Footnote 5:It is unclear what significance the majority assigns to the PCAST Report's use of the term "black box" to refer to "subjective methods inside an examiner's head" (majority op at
380 n 9). As the majority recognizes—other commenters and the courts routinely use "black box" to refer to technologies with unknown internal workings (see id. at
382 n 10; Williams, 35 NY3d at 33-34; Katherine Kwong, Note, The Algorithm Says You Did It: The Use of Black Box Algorithms to Analyze Complex DNA Evidence, 31 Harv JL & Tech 275, 292-295 [2017] [discussing TrueAllele's black box algorithm and transparency concerns]). And, in common usage, "black box" refers to "a usually complicated electronic device whose internal mechanism is usually hidden from or mysterious to the user" (see Merriam-Webster Online Dictionary, black box [https://www.merriam-webster.com/dictionary/black%20box]). The majority merely engages in a rhetorical comparison of the "black box" as object to the "black box" as an examiner's mind.

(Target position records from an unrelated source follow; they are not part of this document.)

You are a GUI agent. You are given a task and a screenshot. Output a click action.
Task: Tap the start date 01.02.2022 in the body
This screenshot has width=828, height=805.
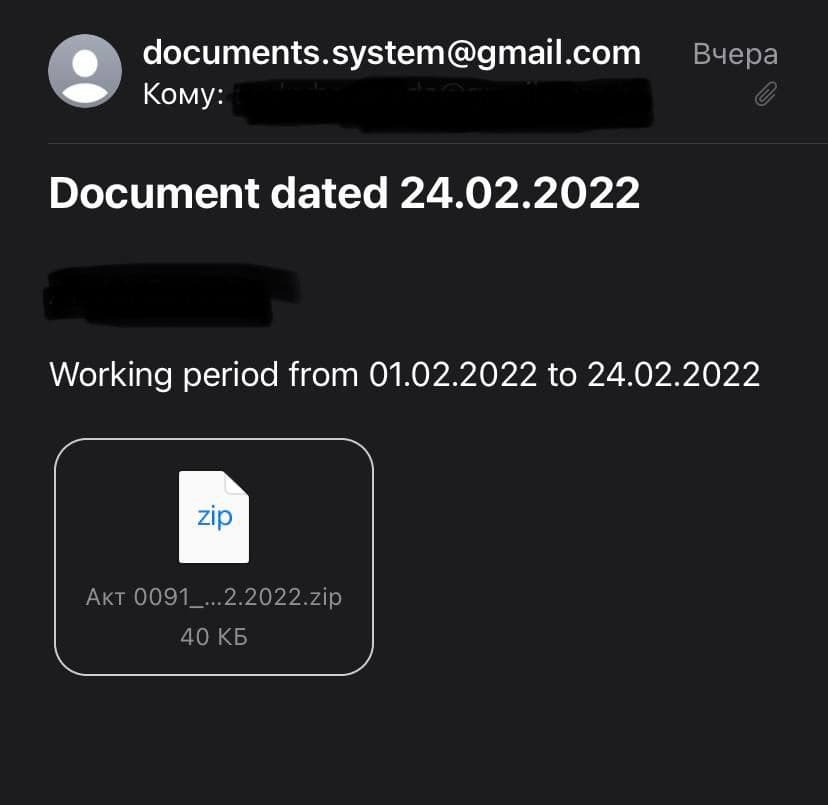coord(454,375)
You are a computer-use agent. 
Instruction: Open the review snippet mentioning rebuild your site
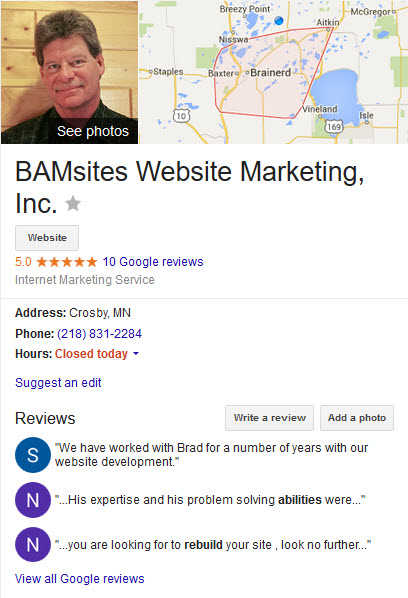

Footnote 6:The majority suggests, without citation or support, that "simple (two-contributor) mixtures with the victim as a known contributor" (majority op at
384) should be distinguished from other DNA mixtures. This misses the mark because although a mixture of several contributors apart from the victim may provide additional complicating factors, the core problem is that the DNA is combined in the sample, requiring an analysis of the data by means of justifiable assumptions and choices that accord with a methodology and lead to a likelihood ratio that a particular individual is a contributor to the mixture. As Dr. Perlin explained at the Frye hearing, describing a mixture as simple or complex largely pertains to the ability of a human analyst "to obtain a reportable result using the methods that they had" (see also Kelly et al. at 66).
Footnote 7:The majority recognizes that unpublished internal validation studies alone would be insufficient to meet the Frye standard (see majority op at
381-382 and n 10).
Footnote 8:Defendant's other challenges are either unpreserved or lack merit.